Depuis plus de vingt ans, Hélène Cattet et Bruno Forzani construisent une œuvre très singulière et radicale dans la production belge et internationale. Elle est portée par leur amour du cinéma de genre, dont ils produisent à chaque fois de passionnantes relectures post-modernes. Elle est clairement le fruit d’une abnégation et d’une persévérance que l’on se doit de féliciter et d’encourager. Une poche de résistance qui démontre à quel point le cinéma ne peut se passer de la vivacité et de la richesse de la série B pour innover esthétiquement.

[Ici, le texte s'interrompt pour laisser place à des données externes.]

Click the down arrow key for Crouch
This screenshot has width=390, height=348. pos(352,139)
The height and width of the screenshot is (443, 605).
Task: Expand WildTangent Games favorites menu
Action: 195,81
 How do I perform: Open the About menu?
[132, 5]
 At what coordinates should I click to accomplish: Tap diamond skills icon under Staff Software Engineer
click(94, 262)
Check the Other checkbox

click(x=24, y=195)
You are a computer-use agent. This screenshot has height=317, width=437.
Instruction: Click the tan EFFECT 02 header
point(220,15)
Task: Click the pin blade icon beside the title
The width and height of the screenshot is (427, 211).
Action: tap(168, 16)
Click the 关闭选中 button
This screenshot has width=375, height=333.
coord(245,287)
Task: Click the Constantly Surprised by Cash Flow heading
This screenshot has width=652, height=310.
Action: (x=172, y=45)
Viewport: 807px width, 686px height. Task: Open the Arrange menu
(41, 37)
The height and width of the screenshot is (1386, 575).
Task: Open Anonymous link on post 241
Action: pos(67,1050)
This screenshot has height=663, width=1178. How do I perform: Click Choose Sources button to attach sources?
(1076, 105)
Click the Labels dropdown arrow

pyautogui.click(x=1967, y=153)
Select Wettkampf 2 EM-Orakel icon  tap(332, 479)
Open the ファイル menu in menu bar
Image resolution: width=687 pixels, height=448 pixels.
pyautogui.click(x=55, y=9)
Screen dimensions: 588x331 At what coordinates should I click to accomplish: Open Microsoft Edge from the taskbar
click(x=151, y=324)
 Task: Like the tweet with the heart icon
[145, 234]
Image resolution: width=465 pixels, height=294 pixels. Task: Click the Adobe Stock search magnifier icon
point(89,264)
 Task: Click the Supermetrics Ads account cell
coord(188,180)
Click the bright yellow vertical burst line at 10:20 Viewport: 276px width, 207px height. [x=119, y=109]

Aucune posture snob chez ces cinéastes qui prouvent que la recherche expérimentale n’est pas incompatible avec la capacité d’émouvoir et de surprendre le public auquel ils pensent sans cesse, en veillant notamment à mettre de la limpidité dans le (prétendu) désordre narratif.
La particularité de Reflet dans un diamant mort provient de ces atmosphères visuelles et sonores si soignées qui, agencées comme une mélodie psychédélique et lancinante, produisent un plaisir esthétique total.
Toute image dégage une beauté sidérante inspirée par les années 1960-70, aussi bien par l’aspect vintage (la référence à James Bond est flagrante) que par l’inspiration du baroque décadent et violent des polars italiens (style giallo). À cela, on ajoutera le fantastique du cinéma muet, le recours à une bande originale électrisante et l’incrustation de cases de B.D. qui confirment l’aspect terriblement ludique (mais qui ne tombe pas dans le second degré) et inventif d'un film à part.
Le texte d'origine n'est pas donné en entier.